I lead CS Energy’s Future Energy division, which is spearheading the development of a new low-cost, decarbonised and flexible energy portfolio to meet our customers’ needs. This includes investments in renewable energy offtakes, renewable hydrogen and potentially batteries and other energy technologies. Where possible, these investments will be located near our existing power stations, so that we make best use of our skilled workforce and the available land, water and grid connection. 

Our job in the Future Energy division is realising the second half of CS Energy’s purpose statement—Delivering energy today, powering your tomorrow. We are developing creative solutions for Queensland’s future energy future requirements. There is definitely some crystal ball-gazing involved but there are lots of capable people in CS Energy who help fashion forecasts and trends into concrete opportunities for the business.

What are the main challenges for the Future Energy team at CS Energy?

The main challenge is the pace of change, which is something everyone in the sector is facing. The energy industry is evolving rapidly into a completely different marketplace from the traditional energy value chain of the past few decades.

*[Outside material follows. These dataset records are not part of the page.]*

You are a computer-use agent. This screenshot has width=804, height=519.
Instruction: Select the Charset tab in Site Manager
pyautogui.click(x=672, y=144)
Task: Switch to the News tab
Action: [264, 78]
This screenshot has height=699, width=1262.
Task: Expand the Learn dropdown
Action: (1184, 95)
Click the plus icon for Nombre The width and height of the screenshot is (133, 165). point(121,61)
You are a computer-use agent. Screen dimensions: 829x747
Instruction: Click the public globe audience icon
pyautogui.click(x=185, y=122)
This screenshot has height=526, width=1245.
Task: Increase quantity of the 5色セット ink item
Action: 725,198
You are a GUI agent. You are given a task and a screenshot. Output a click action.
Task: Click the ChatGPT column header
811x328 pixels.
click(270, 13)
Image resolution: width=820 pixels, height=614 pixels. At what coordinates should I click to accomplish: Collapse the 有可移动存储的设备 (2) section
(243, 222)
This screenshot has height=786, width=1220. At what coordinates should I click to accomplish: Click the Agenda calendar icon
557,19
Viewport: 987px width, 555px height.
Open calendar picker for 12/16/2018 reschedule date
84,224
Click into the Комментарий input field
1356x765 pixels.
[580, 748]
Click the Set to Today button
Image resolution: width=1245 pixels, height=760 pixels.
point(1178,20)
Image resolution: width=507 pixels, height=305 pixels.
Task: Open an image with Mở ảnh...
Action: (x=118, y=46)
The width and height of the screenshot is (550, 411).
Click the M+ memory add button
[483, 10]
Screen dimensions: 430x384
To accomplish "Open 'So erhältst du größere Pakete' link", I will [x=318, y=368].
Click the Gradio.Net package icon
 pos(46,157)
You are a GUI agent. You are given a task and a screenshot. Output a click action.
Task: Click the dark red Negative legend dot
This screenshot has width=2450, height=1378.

Tell us a bit about some of the team’s milestone moments, e.g. the Renewable Hydrogen Project near Kogan Creek:

The first step in our diversification journey was entering into the retail joint venture with Alinta Energy in 2017, which provides retail electricity to household and small business customers in South East Queensland. 

We then set up our own retail desk for large commercial and industry retail market, establishing a sizeable market share in a relatively short period of time by offering customers tailored energy solutions.

The most recent highlight was the announcement that CS Energy will build a renewable hydrogen demonstration plant next to Kogan Creek Power Station. Renewable hydrogen presents enormous opportunities for Queensland and it’s exciting to be part of it.

What do you wish more people understood about the energy industry?

That it’s not always easy getting electricity from A to B. People rightly take it for granted that when they flick a switch, electricity is there. 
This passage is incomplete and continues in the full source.